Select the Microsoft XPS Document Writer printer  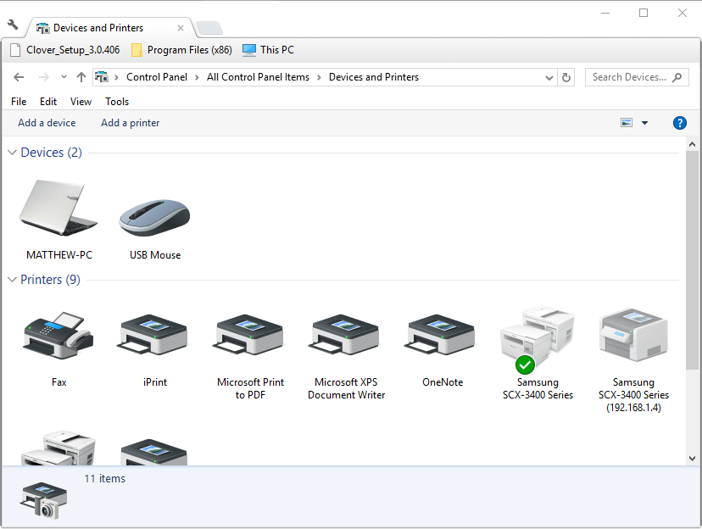(x=346, y=336)
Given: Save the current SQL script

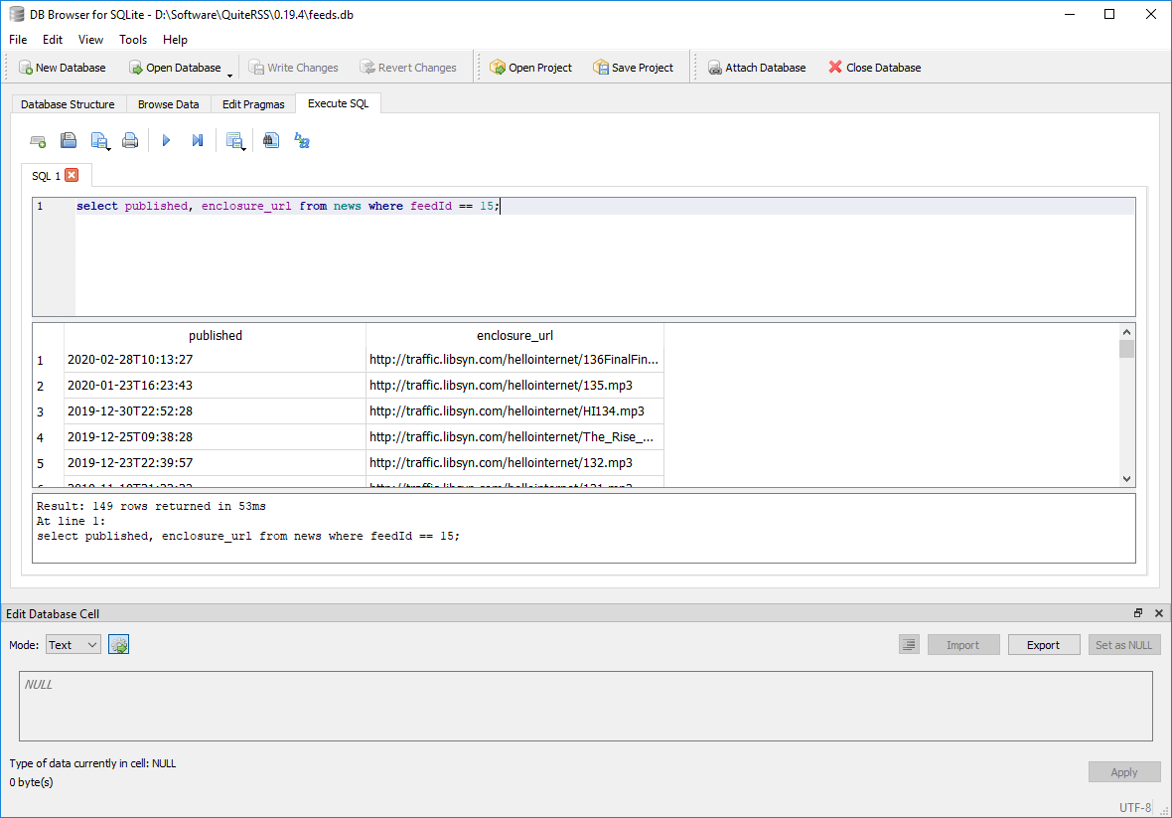Looking at the screenshot, I should tap(98, 139).
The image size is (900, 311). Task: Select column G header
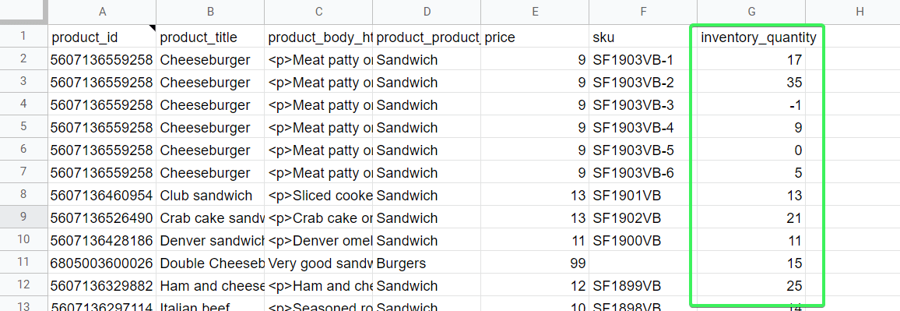click(x=751, y=12)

::::

▶ [What you need to do]
In the records above, find the line that contains "Given: Save the current SQL script". Print it and every later line exactly, omitting the pictures.

▶ [Answer to the problem]
Given: Save the current SQL script

Looking at the screenshot, I should tap(98, 139).
The image size is (900, 311). Task: Select column G header
click(x=751, y=12)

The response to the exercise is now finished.